The story of Sid Vicious and Nancy Spungen continues to pay off. It is like catnip to those who like car crashes and morbid podcasts about serial killers, those who love tales of heroin addicts and punk rock and knifings and late night New York madness, and those who love a sordid mystery. Sid was the untalented and extremely dim bass player of the Sex Pistols. Nancy was the groupie who won his love and turned him into a druggie. In Sad Vacation (2016), we get to relive the events leading up to their nasty deaths, and once again wonder what went on that night at the Chelsea hotel when Nancy was found dead in the bathroom, bleeding out like a stuck pig.  Did Sid stab her? Did their drug dealer do it? Did she accidentally kill herself in a silly game with a sharp blade?
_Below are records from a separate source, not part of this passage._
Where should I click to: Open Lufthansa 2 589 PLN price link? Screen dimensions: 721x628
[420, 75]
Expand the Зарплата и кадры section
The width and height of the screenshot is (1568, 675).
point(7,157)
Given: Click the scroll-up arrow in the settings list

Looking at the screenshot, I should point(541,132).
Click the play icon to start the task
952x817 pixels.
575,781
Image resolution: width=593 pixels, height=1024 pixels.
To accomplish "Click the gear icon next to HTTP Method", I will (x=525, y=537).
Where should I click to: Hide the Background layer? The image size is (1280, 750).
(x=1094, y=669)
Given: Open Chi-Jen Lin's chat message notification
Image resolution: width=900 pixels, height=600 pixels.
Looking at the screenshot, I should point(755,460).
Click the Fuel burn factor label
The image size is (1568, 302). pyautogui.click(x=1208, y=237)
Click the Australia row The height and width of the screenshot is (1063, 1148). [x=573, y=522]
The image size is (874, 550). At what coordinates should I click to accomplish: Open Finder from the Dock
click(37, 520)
The knife wounds on her body, we learn, weren’t especially deep. We learn that Sid and Nancy liked cutting themselves for laughs. We learn that Sid was childlike, certainly not a killer. She, however, had tried to kill herself more than once.  

Nancy gets few breaks in Sad Vacation. Though a couple of interviewees claim to have liked her, most refer to her as a horrible young woman, the typical band follower recast as a nightmare succubus. What did Sid see in her? He probably took her for granted as part of the punk rock dream. Some blame her for getting Sid hooked on heroin, but it also seems he was on his way to being a drug addict long before he met her. She simply hastened his downfall, introducing him to her New York junk-shooting friends.

Sid fares slightly better than Nancy in this telling. Before the drugs took hold, he was allegedly a funny, likeable young guy. It’s hard to gauge this from Sad Vacation, because aside from a few clips of Sid making faces at the camera, we only see him nodding off in a drug haze. As for his musical abilities, and any potential he had to break off from the Pistols to become a star on his own, it isn’t likely that he had the gumption. Had he lived long enough, another 30 years or so, he might’ve made an interesting character on reality television. He had that mentality – he wanted to be paid just for being Sid.

Director Danny Garcia makes Sad Vacation more watchable than one might expect. The story has been told many times, but he finds a good tone for it – the soundtrack goes through your head like a steady roar, the ugly drone one might hear in Hell – and turns up a few interesting tidbits. Some may wish to hear more about the Sex Pistols, or more about Sid’s mother, or more about the investigation and Sid’s eventual overdose. Suspicious characters are mentioned and then dropped. No matter. This case has intrigued since 1978 not for the details, but for the way the players looked. Leather jackets, spiky hair, overdone lipstick, fishnet stockings, knives and needles. Sid and Nancy were doomed, but they knew how to play their roles.